Apply what you read
[A] Name every brain region mentioned in the passage on grief and the brain.
[B] Extend the passage on grief and the brain by writing what comes after its final sentence.

Given passage
______________________________

We all suffer a loss during our lifetime, whether it is a parent, sibling, spouse, family member, friend, colleague or a beloved pet; the lingering effects seem to prevail over us. We become engrossed with the trauma of the moment and the memory which is overwhelming; leaving us lost while trying to navigate the profound impact on our bodies, emotions and brains.
While we can cling to the old adage that time heals all wounds, reality dictates that leaning into the newfound, yet unbearable feelings are the only way to move forward. We as a species tend to become stagnant in our routines and when we suffer a loss, the tendency is to stand firm in what we are accustomed to and not embrace changes. The brain sends out the survival mode message which is received by our bodies and emotions.
Science tells us that the regions of the brain that are affected by grief are within the limbic system and pre-frontal cortex. These directly involve emotional regulation, memory, multi-tasking, organization and learning functions. During the grief process, a multitude of neurochemicals and hormones take motion in our heads and can, therefore, produce symptoms such as loss of appetite, depression, fatigue, anxiety and disrupted sleep patterns.
When we experience the traumatic loss of a parent, in particular, it evokes an abysmal effect on us all; and the grief can have a lasting effect and actually alter our brain chemistry leading to physical effects on our bodies. The challenge is if we recognize the changes that are thrust upon us and how we choose to embrace them or work through them. While the posterior cingulate cortex, frontal cortex and the cerebellum in the brain are also responsible for retrieving memories and allowing us to dwell in the past, these areas of the brain will promote a state of depression to linger.
I can say that after suffering the loss of my mother, I certainly experienced all the aforementioned symptoms of loss, and what I’ve learnt is that I did not move on but I did learn to move forward. My feelings left me with the premise of being outside a window looking in on a scenario that wasn’t real. The grief became a permanent resident in my heart and my home. I did eventually lean into my emotions that led me to address my childhood pains and to finally see my mother as a person and not an illusion of what a mother symbolizes.
I finally saw her through adult eyes and acknowledged that the mistakes I felt she made in parenting me were the residual effects of her own childhood pains. As children, we tend to idolize our parents and forget that they are human and with that comes the demons we battle while making strides through our lives. We are all trying to get over something, some slight, some hurt and in most cases, it tends to be the most difficult feat we will face.

______________________________

Exercise data
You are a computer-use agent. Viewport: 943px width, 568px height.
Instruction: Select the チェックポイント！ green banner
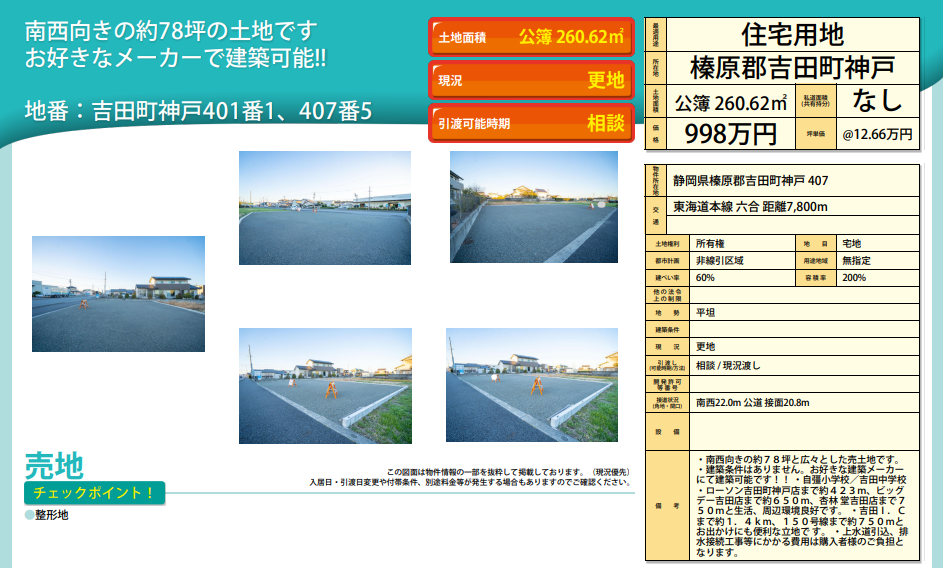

______________________________

Numbered answers
[A] Limbic system, pre-frontal cortex, posterior cingulate cortex, frontal cortex, cerebellum

[B]
These realizations were very taxing on my emotions and I wondered why I didn’t have the same reactions during the grieving process when my father passed away a couple of years prior to my mother. As I continued to examine my emotional state and looking back while in forward motion, the reality was that my mother was my primary parent, a single mom, who survived an alcoholic and physically abusive husband. She was the driving force behind the strength ingrained in the strides through my life, as a single mom myself. I can relate to some of the pains she was trying to defuse; I was finally able to put our mother-daughter relationship into perspective, to not only like her, but to love her unconditionally, and as I accepted what I perceived as her flaws and her scars, I realized that she was not perfect, but she was the most important person in my life and she is the person I look at in the mirror.
My process has led me down a path of clarity and forgiveness, of myself and my parents, for learning not to judge the path my parents took individually or the path I’ve chosen to take for myself. I have learnt to understand that we all have our own process and it is formulated from our good and bad experiences, the ones that hurt us or uplift us, that offer tears or elation. We are constantly a work in progress, seeking a unique dream of fulfillment and satisfaction before our dash comes to an end.
We must all find ourselves in loss and seek to move forward with our constant companion – grief.